NOTA PÚBLICA DO OBSERVATÓRIO DE DIREITOS HUMANOS, CIDADANIA E MOVIMENTOS SOCIAIS DA UNIOESTE EM REPUDIO A PRISÃO DE CINCO INDIGENAS GUARANI, NO MUNICIPIO DE SANTA HELENA

O Observatório de Direitos Humanos, Cidadania e Movimentos Sociais da UNIOESTE vem a púbico manifestar sua consternação e repúdio em relação aos fatos recentes ocorridos no município de Santa Helena envolvendo as comunidades indígenas Guarani.
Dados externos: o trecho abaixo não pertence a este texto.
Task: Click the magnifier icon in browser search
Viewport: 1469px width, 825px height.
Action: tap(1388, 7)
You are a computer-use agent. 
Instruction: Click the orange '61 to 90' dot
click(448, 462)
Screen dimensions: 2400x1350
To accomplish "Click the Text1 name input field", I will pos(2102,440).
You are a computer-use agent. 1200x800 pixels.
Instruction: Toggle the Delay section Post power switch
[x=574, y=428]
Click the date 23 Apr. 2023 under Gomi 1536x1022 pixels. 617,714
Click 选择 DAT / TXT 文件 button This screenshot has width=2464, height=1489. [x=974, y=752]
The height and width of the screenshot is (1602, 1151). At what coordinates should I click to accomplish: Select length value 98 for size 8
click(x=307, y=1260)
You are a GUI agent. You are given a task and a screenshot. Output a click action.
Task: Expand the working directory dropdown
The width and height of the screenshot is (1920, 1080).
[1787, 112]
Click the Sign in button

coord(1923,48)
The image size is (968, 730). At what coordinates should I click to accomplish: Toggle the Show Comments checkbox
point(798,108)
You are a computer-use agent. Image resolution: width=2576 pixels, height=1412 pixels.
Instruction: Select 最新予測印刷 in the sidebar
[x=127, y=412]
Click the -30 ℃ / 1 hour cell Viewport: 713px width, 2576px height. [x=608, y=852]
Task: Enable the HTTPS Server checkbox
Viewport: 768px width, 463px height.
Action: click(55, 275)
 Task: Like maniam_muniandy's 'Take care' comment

Repudiamos a prisão arbitrária de cinco indígenas Guarani por suposto crime ambiental contra a área de preservação de Itaipu Binacional, assim como os indícios de racismo e preconceito por parte da Polícia Ambiental em relação aos indígenas detidos e a sua comunidade de origem Mokoi Joegua.     Repudiamos o discurso de ódio e baseado na violência que vem sendo vocalizado em Santa Helena por órgãos da imprensa local e oriundo de sindicatos patronais e associações de classe em relação as comunidades indígenas, discursos que terminam por impedir a possibilidade de mediação e superação dos conflitos por apostar na solução violenta e à margem da legalidade institucional, como a organização de “barreiras” em frente as comunidades indígen...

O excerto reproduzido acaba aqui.